Beispielprojekte zur Entsiegelung
Annika Gerold, Bezirksstadträtin für Verkehr, Grünflächen, Ordnung und Umwelt, stellte Beispielprojekte aus dem Bezirk vor. Dazu gehören unter anderem die Entsiegelung ehemaliger Stellplätze im Graefekiez, eine Erneuerung des Asphaltwegs am Carl-Herz-Ufer mit luft- und wasserdurchlässigem Material sowie die Erweiterung von Baumscheiben in der Straßmannstraße.
Allein im Jahr 2023 wurden in Friedrichshain-Kreuzberg insgesamt 5.240 Quadratmeter entsiegelt – ein bedeutender Schritt für die Umwelt und das Bezirk- und Stadtklima.
Herausforderungen und politische Rahmenbedingungen
Julian Schwarze (MdA), Sprecher für Stadtentwicklung, Tourismus und Clubkultur, thematisierte die zahlreichen Herausforderungen und Rückschläge, mit denen die Pläne zur Schwammstadt konfrontiert sind. Besonders kritisch sieht er die Überlegung des aktuellen Senats, Ausgleichsmaßnahmen für Versiegelungen nach Brandenburg zu verlegen. Dies wäre für Berlin katastrophal, da es den lokalen Klimaschutz und die Nachhaltigkeit massiv beeinträchtigen würde. Schwarze betonte, dass Wohnen und Bauen nicht im Widerspruch zum Klimaschutz stehen dürfen – beides muss gemeinsam funktionieren. Dafür sind neue Denkansätze notwendig.
Podiumsdiskussion und Publikumsfragen
In der anschließenden Podiumsdiskussion konnte das Publikum Fragen stellen. Ein wichtiges Thema war die begrenzte Einflussnahme auf private Flächen, die oft ungenutzt bleiben. Eine weitere Frage betraf die Notwendigkeit, monetäre Vergleiche zwischen zentraler und dezentraler Regenwasserbewirtschaftung aufzustellen. Hier betonte Dr. Nickel, dass die Stadt sich in einer experimentellen Phase befindet und mit jedem Projekt dazulernt. Berlin, insbesondere Friedrichshain-Kreuzberg, zeigt den Mut, diese neuen Ansätze auszuprobieren.
Praktische Tipps und Fördermöglichkeiten
Eine zentrale Frage aus dem Publikum drehte sich um die Nutzung von Regenwasser in der Hausverwaltung.
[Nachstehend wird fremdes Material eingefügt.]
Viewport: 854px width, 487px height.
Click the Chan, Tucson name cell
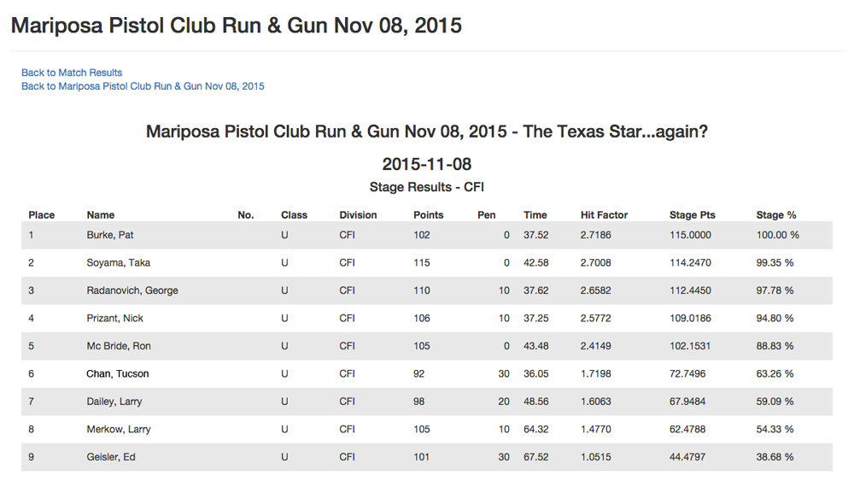point(117,374)
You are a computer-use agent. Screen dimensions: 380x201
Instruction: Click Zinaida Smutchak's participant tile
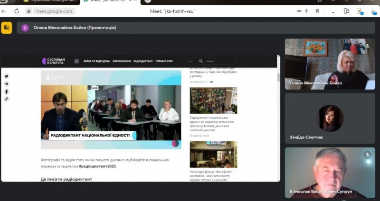pyautogui.click(x=330, y=118)
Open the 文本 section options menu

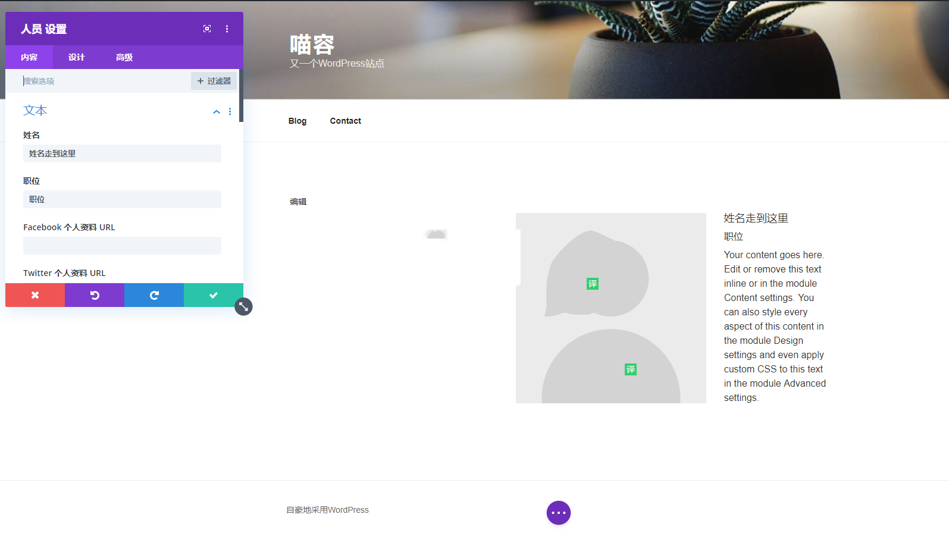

Die Regenwasseragentur bietet hierzu Beratung an. Praktische Tipps umfassen das Speichern von Regenwasser durch Tanks oder Zisternen, die Begrünung von Hinterhöfen und die Beantragung entsprechender Fördermittel. Annika Gerold erläuterte das Hinterhofbegrünungsprogramm, das durch das Stadtteilbüro Unterstützung bietet. Bei der Installation von Regentonnen müssen jedoch bestimmte Auflagen, wie die Abschließbarkeit und ausreichende Breite des Gehwegs, beachtet werden.
Die Veranstaltung verdeutlichte, dass die Vision der Schwammstadt kein ferner Traum ist, sondern eine realistische und notwendige Antwort auf die Klimakrise. Durch gemeinsame Anstrengungen und innovative Ansätze kann Berlin zu einer zukunftsfähigen und lebenswerten Stadt werden.